As noted in the report, since 1979, the authorities have killed more than 200 Baha’i leaders and dismissed more than 10,000 from government and university jobs. Baha’is are also barred from establishing schools, places of worship, or independent religious associations. Their marriages and divorces are not recognized; they have problems obtaining death certificates; they may not inherit property. Baha’i cemeteries, holy places, and community properties are often seized or desecrated, and many Baha’i religious sites have been destroyed.
In addition, Baha’is are banned from the military and, across Iran, they often are denied employment.
Articles in the government-run newspaper Kayhan and other media outlets, meanwhile, have vilified the Baha’i community.
An October 2011 report by the Baha’i International Community, “Inciting Hatred: Iran’s Media Campaign to Demonize Baha’is,” highlighted the ceaseless drumbeat of anti-Baha’i propaganda.
“They are accused of being [imperialist] agents,” it said. “[T]hey face…utterly unfounded allegations of immorality; they are branded as social pariahs…The propaganda is shocking in its volume and vehemence, its scope and sophistication, cynically [targeting]…a peaceful…community whose members are striving to contribute to…society.”
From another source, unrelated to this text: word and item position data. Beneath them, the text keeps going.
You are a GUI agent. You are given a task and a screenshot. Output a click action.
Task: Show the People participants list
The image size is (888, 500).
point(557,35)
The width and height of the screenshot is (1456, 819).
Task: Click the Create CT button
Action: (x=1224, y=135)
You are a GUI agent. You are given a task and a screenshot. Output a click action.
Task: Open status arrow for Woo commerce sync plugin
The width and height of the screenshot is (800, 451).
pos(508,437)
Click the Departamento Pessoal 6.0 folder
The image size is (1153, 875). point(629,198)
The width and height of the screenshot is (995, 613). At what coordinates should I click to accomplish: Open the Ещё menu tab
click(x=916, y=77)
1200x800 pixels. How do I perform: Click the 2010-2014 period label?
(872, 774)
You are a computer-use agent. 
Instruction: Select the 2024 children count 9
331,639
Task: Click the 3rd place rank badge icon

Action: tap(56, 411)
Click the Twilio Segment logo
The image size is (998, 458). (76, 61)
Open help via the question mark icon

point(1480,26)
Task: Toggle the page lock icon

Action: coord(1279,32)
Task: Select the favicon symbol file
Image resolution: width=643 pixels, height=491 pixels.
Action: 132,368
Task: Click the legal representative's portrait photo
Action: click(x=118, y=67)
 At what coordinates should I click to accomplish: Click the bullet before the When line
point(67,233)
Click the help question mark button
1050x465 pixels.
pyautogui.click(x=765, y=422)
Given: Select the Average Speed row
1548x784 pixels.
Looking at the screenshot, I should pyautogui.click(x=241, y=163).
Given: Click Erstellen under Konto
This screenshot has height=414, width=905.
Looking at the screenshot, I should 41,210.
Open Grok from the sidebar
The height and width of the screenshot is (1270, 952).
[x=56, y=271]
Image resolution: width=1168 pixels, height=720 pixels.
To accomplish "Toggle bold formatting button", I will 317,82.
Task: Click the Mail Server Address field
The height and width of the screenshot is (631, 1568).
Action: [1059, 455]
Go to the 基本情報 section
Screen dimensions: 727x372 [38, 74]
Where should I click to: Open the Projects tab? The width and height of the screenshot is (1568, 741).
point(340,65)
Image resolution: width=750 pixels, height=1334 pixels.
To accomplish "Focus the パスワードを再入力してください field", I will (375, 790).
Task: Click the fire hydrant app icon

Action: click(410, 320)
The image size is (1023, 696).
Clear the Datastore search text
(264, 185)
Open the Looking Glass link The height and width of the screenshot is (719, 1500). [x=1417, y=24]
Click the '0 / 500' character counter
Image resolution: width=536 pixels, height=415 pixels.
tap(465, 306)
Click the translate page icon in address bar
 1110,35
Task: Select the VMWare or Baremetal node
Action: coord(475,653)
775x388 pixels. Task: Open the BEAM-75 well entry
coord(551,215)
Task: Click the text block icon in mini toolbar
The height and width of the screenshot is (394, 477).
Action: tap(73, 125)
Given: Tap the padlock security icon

Emboldened by Iranian law and policy, extremists have assaulted Baha’is and launched arson attacks against their property in several cities. The authorities claim they cannot find the perpetrators, yet these same officials seem to have no problem finding innocent Baha’is to arrest, detain, and incarcerate. Since 2005, they have arrested nearly 700 Baha’is. By the end of 2012, at least 110 were being held solely because of their beliefs, ten times the number in 2005.
Dozens await trial while others – all of whom are seeking appeals – have been handed prison sentences ranging from 90 days to several years. More than 500 Baha’is have cases pending, despite their release from detention.
Sadly, officials have managed to stoop to new lows in recent months, with the government jailing babies less than a year old with their Baha’i mothers at least three times in the town of Semnan. One had to be hospitalized outside of jail because of a lung disease contracted by unsanitary conditions inside. The three mothers and their infants remain incarcerated.
Baha’is in Iran have done no harm to their country, pose no threat to its people, and seek only to live in peace and worship in accordance with their conscience. As June elections approach, the world should demand that Iran free all Baha’is and drop the charges made against them on account of their faith. Iran should rescind every law permitting Baha’is to be killed with impunity, and Baha’is should be allowed to practice their faith fully.
For the sake of every dissenting Iranian, the world must stand together and proclaim with one voice that Iran must free the Baha’i prisoners and allow liberty for all.